> [Exercise requirements] For each entry, output its words exactly and leave any picture behind.

> [Information provided]

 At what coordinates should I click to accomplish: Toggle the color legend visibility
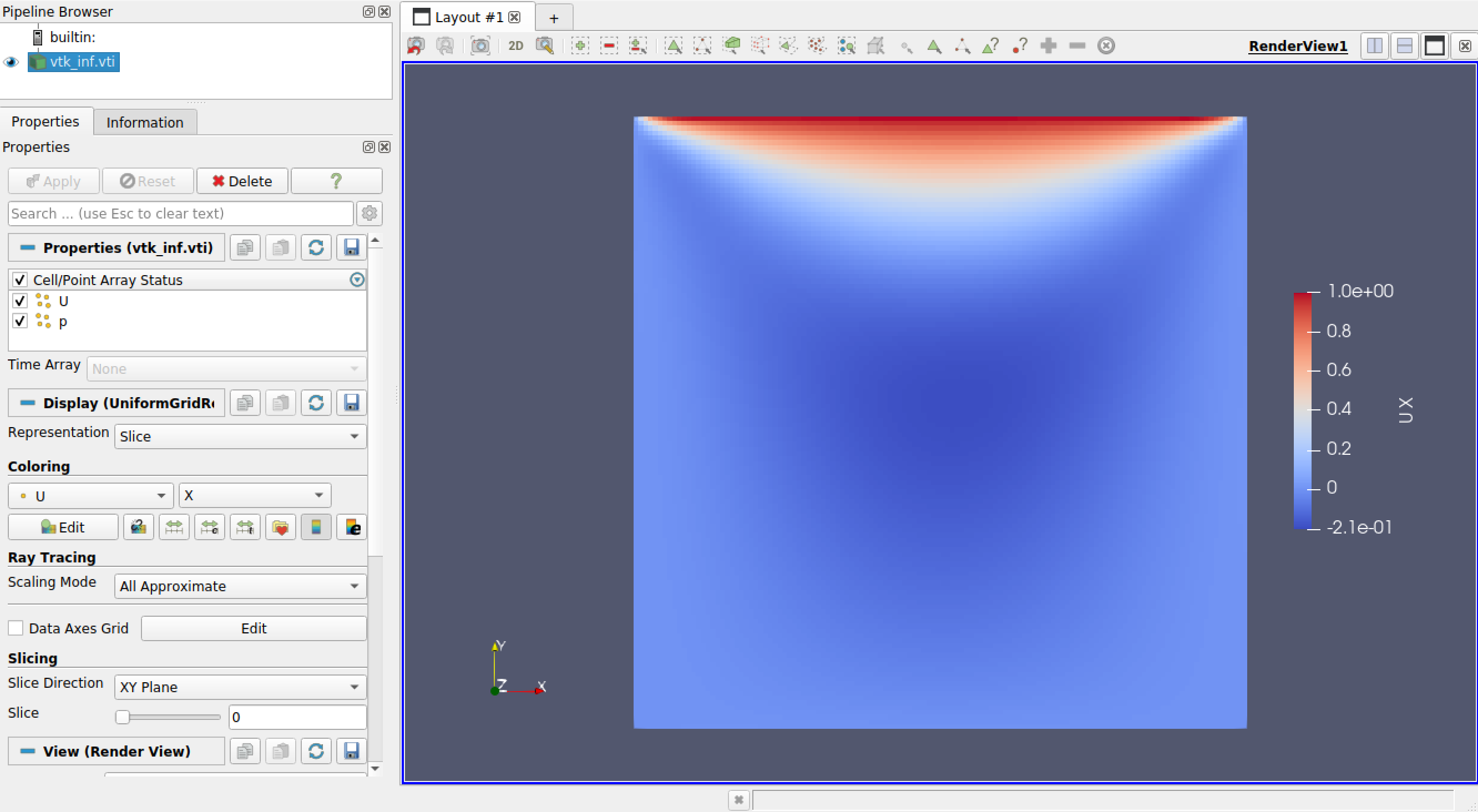316,526
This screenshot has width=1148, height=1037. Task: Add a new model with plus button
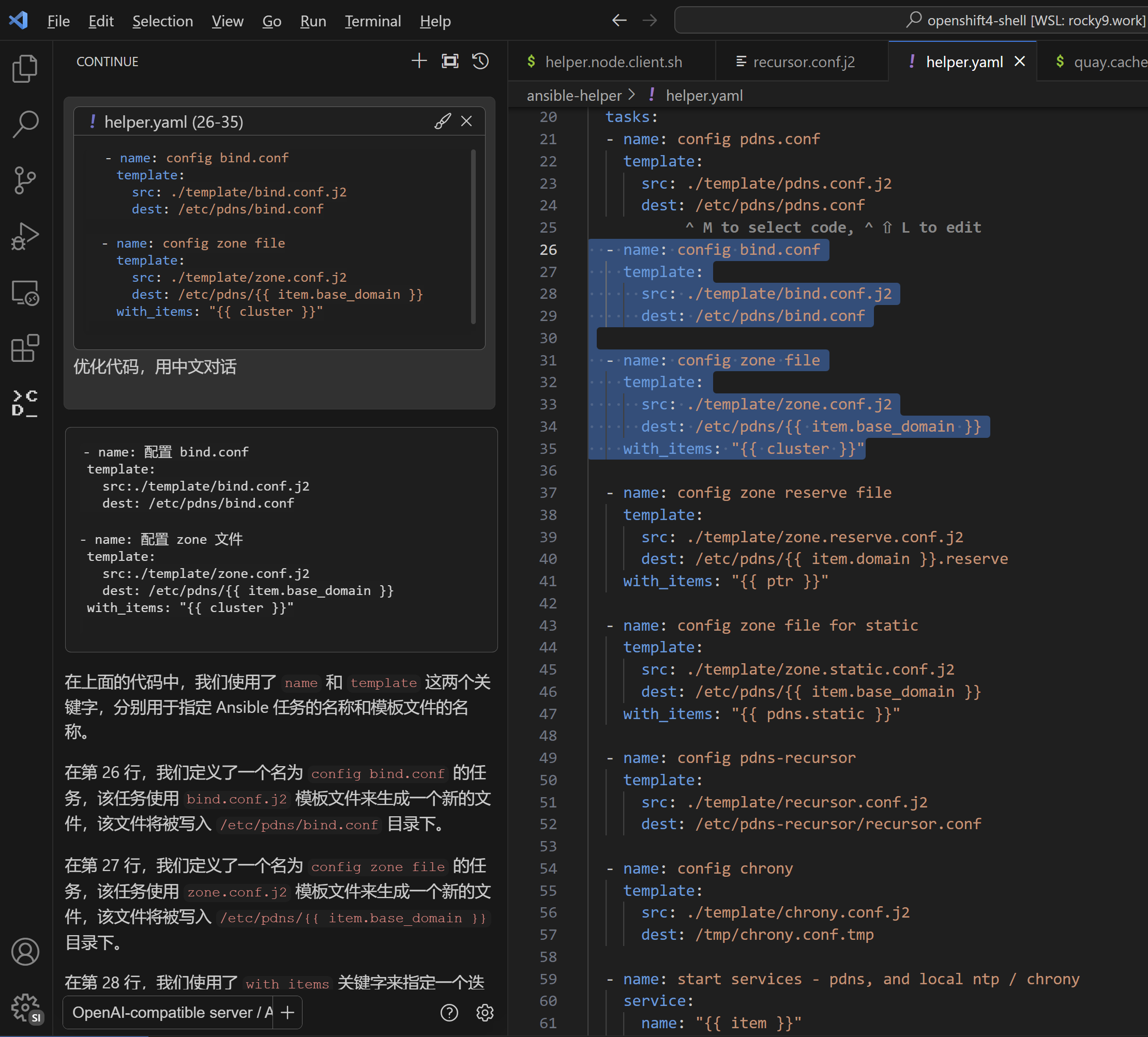(x=288, y=1013)
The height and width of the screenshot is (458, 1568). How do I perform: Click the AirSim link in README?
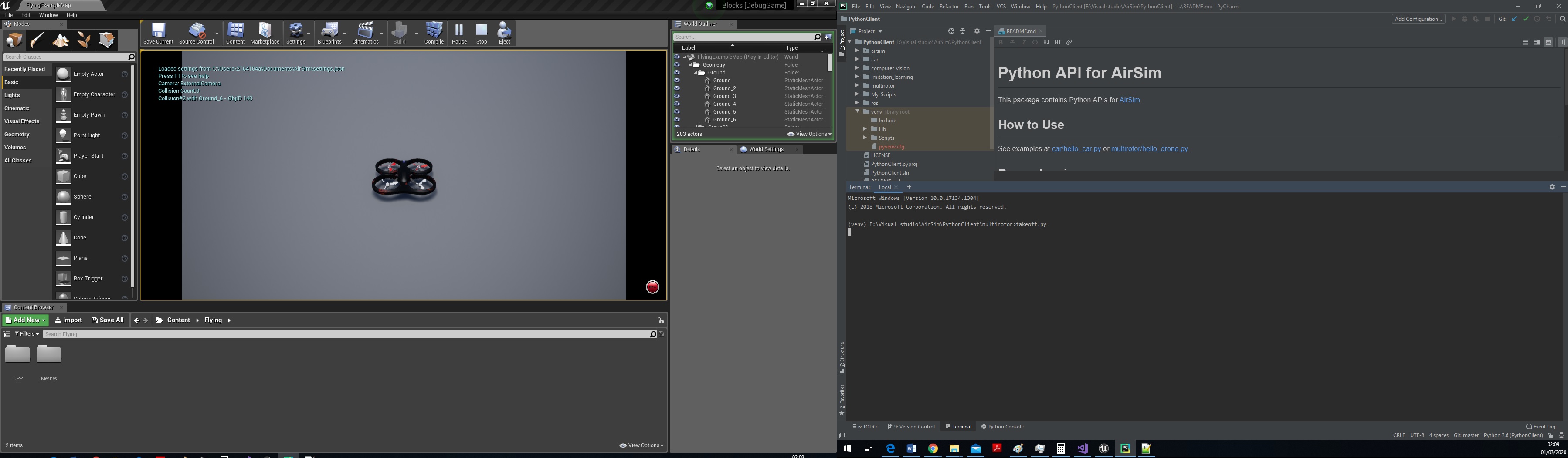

> [Response area]
 At what coordinates should I click to accomplish: Toggle the color legend visibility
316,526
This screenshot has width=1148, height=1037. Task: Add a new model with plus button
(x=288, y=1013)
The height and width of the screenshot is (458, 1568). How do I perform: Click the AirSim link in README?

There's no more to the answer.